[PATCH] phase: improve retractboundary perf

Thu Nov 12 13:33:39 CST 2015

On 11/11/2015 03:20 PM, Durham Goode wrote:
> On 11/9/15 1:12 PM, Martin von Zweigbergk wrote:
>>
>>
>> On Sat, Nov 7, 2015 at 4:13 PM Durham Goode <durham at fb.com
>> <mailto:durham at fb.com>> wrote:
>>
>>     # HG changeset patch
>>     # User Durham Goode <durham at fb.com <mailto:durham at fb.com>>
>>     # Date 1446941509 28800
>>     #      Sat Nov 07 16:11:49 2015 -0800
>>     # Node ID 60db725e6c3d79385908a948ce5620419c22ac51
>>     # Parent  3b5d30cbbf1132be2325c5362a156038bdc84e2c
>>     phase: improve retractboundary perf
>>
>>     The existing retractboundary implementation computed the new
>>     boundary by walking
>>     all descendants of all existing roots and computing the new roots.
>>     This is
>>     O(commits since first root), which on long repos can be hundreds
>>     of thousands of
>>     commits.
>>
>>     The new algorithm only updates roots that are greater than the new
>>     root
>>     locations.

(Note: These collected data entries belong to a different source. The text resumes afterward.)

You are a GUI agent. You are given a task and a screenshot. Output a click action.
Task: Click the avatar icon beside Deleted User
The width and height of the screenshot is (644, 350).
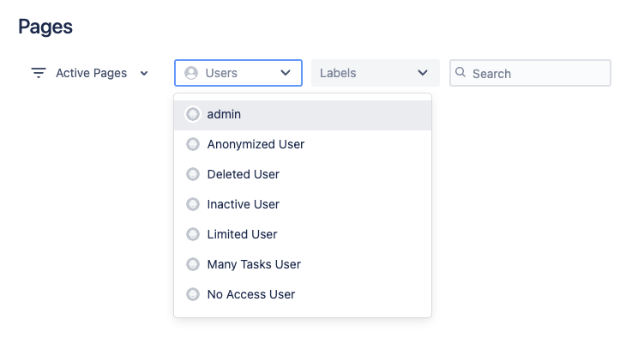click(x=193, y=174)
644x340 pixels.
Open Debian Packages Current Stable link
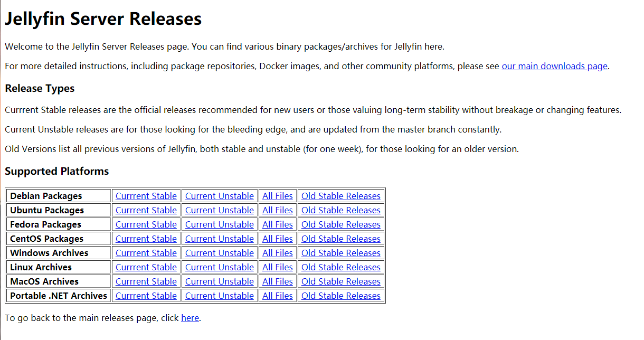[x=146, y=196]
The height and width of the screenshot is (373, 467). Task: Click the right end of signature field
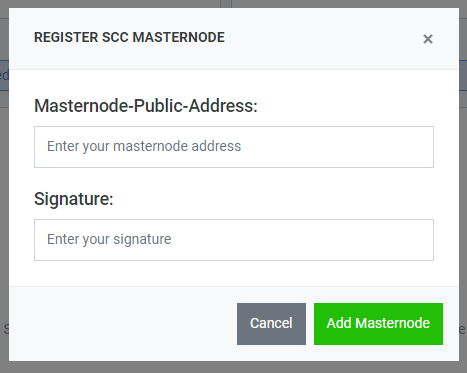[417, 240]
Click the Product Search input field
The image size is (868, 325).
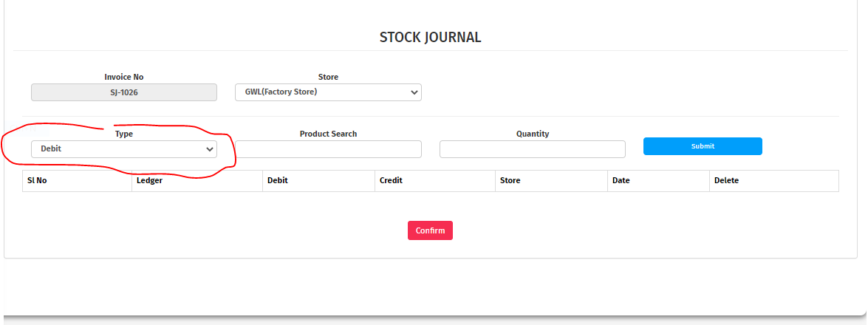328,149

For common operations like commit on a repo with the
>>     earliest root
>>     several hundred thousand commits ago, this makes retractboundary
>>     go from
>>     1 second to 0.008 seconds.
>>
>>
> There was some discussion on IRC about the safety of this (i.e. what if
> the new nodes are already part of the phase, etc).  I've looked into it
> and believe this patch is safe:
>
> 1) The old existing code already filters the input nodes to only contain
> nodes that require retracting (i.e. we only make node X a new root if
> the old phase is less than the target phase), so there's no chance of us
> adding a unnecessary root to the phase (unless the input root is made
> unnecessary by another root in the same input, but see point #3).
>
> 2) Another way of thinking about this is:  the only way the new
> algorithm would be different from the old algorithm is if it added a
> root that is a descendant of an old root (since the old algorithm
> would've caught this in the big "roots(%ln::)".  At the beginning of the
> function, when we filter out roots that already meet the phase criteria,
> the *definition* of meeting the phase criteria is "not being a
> descendant of an existing root".  Therefore, by definition none of the
> new roots we are processing are descendants of an existing root.
>
> 3) If two nodes are passed in as input, and one node is an ancestor of
> the other (and therefore the later node should not be a root), this is
> still caught by the 'roots(%ln::)' revset. So there's no chance of an
> extra root being introduced that way either.

I've added this explanation to the description and pushed the result to 
the clowncopter. Thanks for double checking.

-- 
Pierre-Yves David